**THE PROBLEM:**
Every line below from the one containing "The width and height of the screenshot is (1538, 883)." through the one containing "Task: Click the search" must be transcribed exactly. Omit all lines outside that stretch.

**EXTRACTED RECORDS:**
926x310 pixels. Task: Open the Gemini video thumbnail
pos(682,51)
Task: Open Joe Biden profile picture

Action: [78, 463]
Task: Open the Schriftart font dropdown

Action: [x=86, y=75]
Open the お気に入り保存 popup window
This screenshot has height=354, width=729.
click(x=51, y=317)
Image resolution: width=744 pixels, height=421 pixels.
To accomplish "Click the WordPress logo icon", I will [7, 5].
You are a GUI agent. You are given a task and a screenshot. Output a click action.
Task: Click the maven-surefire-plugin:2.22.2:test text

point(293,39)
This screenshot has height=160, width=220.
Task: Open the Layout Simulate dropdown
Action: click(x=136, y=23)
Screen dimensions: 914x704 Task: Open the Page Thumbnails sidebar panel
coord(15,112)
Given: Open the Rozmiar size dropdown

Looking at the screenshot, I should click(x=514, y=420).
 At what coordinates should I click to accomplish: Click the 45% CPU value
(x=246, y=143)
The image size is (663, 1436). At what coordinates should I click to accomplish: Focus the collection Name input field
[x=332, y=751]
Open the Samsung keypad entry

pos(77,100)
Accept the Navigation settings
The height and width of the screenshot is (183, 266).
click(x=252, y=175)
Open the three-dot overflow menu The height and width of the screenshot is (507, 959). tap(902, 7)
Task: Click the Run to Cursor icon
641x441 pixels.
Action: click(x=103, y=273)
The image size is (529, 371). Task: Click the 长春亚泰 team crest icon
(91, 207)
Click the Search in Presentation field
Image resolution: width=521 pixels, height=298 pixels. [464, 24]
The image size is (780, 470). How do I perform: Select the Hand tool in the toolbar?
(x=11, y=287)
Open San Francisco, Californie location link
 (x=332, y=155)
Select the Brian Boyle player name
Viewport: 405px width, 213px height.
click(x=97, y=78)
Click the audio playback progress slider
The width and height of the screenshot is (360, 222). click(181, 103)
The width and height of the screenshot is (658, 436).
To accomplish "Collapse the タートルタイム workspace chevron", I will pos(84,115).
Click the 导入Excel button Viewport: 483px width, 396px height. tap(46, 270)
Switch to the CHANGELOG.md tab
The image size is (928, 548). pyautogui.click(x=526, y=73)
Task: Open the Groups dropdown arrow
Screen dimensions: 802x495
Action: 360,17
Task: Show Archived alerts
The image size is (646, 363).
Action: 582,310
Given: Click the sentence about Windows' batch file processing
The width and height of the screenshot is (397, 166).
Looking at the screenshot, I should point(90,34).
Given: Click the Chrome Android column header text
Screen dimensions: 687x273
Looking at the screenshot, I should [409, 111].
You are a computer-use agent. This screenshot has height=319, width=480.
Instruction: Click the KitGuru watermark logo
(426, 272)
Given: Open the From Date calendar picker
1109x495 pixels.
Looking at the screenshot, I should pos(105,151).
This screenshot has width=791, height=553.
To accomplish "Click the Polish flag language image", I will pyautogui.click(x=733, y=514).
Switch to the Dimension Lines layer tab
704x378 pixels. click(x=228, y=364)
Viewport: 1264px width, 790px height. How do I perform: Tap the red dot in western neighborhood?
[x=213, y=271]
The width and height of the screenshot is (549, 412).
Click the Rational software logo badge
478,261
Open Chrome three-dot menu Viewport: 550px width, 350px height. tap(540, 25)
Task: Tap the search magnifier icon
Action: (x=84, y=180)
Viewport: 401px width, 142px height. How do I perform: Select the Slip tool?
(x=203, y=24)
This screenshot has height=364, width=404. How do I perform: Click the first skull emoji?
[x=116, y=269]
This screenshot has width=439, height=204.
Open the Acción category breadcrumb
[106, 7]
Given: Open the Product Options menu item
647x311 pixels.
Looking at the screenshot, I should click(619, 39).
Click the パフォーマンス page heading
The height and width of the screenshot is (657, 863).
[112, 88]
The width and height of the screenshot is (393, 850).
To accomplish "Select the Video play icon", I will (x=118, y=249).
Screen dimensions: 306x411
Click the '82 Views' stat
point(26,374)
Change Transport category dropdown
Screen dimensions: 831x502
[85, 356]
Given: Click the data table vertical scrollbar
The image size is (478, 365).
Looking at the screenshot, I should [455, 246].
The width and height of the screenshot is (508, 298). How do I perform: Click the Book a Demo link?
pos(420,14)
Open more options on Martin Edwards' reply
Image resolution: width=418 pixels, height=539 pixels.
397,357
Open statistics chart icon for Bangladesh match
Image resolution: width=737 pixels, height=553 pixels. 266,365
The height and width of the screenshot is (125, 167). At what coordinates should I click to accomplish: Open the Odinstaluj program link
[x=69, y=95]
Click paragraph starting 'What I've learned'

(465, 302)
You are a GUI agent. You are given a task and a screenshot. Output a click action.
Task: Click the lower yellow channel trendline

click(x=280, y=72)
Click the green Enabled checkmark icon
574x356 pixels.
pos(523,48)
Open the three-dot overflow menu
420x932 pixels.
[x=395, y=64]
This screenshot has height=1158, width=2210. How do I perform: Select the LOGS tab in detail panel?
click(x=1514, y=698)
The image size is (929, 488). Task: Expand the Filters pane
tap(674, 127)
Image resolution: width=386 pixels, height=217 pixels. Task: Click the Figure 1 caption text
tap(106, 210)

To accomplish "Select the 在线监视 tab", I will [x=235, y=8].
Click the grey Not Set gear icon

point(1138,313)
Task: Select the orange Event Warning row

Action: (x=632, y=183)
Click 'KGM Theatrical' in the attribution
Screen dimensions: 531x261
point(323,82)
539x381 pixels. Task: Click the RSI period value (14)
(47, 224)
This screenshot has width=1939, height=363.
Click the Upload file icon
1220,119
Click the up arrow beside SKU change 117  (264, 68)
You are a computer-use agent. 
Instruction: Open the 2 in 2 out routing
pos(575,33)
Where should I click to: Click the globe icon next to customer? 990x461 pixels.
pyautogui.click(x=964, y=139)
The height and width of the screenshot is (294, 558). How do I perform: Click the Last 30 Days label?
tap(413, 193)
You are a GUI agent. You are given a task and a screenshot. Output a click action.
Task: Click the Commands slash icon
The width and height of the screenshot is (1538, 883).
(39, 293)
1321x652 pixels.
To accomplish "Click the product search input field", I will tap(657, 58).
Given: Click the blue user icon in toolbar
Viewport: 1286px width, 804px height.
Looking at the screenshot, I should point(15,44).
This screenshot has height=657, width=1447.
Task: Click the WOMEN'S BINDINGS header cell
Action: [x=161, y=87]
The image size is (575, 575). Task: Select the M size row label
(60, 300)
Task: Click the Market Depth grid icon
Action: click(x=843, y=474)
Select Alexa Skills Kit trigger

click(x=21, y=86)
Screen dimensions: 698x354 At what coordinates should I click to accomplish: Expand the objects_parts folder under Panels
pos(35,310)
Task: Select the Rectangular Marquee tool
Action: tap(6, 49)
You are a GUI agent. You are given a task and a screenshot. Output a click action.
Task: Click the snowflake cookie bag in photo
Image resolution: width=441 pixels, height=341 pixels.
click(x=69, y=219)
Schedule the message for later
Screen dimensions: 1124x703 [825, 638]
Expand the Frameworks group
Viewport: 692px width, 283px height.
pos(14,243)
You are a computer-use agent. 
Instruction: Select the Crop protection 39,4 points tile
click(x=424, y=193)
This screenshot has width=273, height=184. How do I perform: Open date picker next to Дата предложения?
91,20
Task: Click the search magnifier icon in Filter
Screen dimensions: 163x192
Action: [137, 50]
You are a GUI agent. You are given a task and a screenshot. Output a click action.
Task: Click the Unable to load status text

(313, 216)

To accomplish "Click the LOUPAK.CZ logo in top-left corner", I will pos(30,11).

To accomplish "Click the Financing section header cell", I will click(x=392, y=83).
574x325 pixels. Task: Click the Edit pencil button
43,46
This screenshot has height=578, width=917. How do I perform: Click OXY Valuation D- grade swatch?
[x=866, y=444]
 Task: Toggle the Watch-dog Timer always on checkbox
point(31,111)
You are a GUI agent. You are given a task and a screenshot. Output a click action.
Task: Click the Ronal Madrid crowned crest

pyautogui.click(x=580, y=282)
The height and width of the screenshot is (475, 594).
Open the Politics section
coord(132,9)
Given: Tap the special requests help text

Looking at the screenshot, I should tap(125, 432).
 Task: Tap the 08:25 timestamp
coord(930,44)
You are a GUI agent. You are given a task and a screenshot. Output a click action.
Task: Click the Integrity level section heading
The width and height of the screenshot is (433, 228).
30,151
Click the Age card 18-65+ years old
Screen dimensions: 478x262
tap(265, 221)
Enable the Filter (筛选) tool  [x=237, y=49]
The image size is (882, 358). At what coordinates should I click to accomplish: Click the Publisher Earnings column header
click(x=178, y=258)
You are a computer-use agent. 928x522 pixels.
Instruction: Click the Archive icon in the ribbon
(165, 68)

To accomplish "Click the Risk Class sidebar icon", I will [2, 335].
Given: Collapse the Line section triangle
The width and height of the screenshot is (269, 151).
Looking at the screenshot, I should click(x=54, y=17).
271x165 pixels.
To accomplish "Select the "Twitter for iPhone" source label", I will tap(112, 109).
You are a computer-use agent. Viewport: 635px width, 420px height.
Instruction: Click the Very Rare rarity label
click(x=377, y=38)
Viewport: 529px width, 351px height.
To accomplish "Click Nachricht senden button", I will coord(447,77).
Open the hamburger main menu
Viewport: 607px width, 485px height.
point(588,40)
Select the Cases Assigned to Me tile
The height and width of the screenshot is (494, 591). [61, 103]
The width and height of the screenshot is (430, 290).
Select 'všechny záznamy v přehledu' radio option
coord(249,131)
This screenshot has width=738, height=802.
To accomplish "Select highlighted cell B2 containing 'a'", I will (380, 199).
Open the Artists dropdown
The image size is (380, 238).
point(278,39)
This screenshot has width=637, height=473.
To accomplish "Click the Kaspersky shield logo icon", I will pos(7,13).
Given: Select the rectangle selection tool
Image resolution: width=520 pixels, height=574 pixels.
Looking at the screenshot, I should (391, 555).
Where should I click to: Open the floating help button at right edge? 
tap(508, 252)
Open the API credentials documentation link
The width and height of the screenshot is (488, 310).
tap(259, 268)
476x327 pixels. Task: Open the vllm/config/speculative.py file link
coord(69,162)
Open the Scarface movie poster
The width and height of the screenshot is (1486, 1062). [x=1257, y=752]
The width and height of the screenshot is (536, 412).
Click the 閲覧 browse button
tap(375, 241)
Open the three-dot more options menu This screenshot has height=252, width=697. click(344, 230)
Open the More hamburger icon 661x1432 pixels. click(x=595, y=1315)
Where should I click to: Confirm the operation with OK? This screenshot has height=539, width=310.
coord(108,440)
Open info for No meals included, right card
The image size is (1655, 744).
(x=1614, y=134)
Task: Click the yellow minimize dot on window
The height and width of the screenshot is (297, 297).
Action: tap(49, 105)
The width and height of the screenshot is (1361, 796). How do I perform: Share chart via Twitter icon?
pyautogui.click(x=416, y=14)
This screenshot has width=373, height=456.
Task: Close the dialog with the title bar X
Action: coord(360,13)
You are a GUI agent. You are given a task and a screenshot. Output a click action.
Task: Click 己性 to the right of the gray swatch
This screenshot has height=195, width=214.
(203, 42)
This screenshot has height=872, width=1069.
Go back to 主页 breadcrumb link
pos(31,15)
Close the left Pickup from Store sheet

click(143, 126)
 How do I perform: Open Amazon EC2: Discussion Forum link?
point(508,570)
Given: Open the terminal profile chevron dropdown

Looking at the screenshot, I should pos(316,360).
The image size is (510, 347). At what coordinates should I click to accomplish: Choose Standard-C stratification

**PROBLEM SOLUTION:**
The width and height of the screenshot is (1538, 883).
(39, 293)
1321x652 pixels.
To accomplish "Click the product search input field", I will tap(657, 58).
Given: Click the blue user icon in toolbar
Viewport: 1286px width, 804px height.
Looking at the screenshot, I should point(15,44).
This screenshot has height=657, width=1447.
Task: Click the WOMEN'S BINDINGS header cell
Action: [x=161, y=87]
The image size is (575, 575). Task: Select the M size row label
(60, 300)
Task: Click the Market Depth grid icon
Action: click(x=843, y=474)
Select Alexa Skills Kit trigger

click(x=21, y=86)
Screen dimensions: 698x354 At what coordinates should I click to accomplish: Expand the objects_parts folder under Panels
pos(35,310)
Task: Select the Rectangular Marquee tool
Action: tap(6, 49)
You are a GUI agent. You are given a task and a screenshot. Output a click action.
Task: Click the snowflake cookie bag in photo
Image resolution: width=441 pixels, height=341 pixels.
click(x=69, y=219)
Schedule the message for later
Screen dimensions: 1124x703 [825, 638]
Expand the Frameworks group
Viewport: 692px width, 283px height.
pos(14,243)
You are a computer-use agent. 
Instruction: Select the Crop protection 39,4 points tile
click(x=424, y=193)
This screenshot has width=273, height=184. How do I perform: Open date picker next to Дата предложения?
91,20
Task: Click the search magnifier icon in Filter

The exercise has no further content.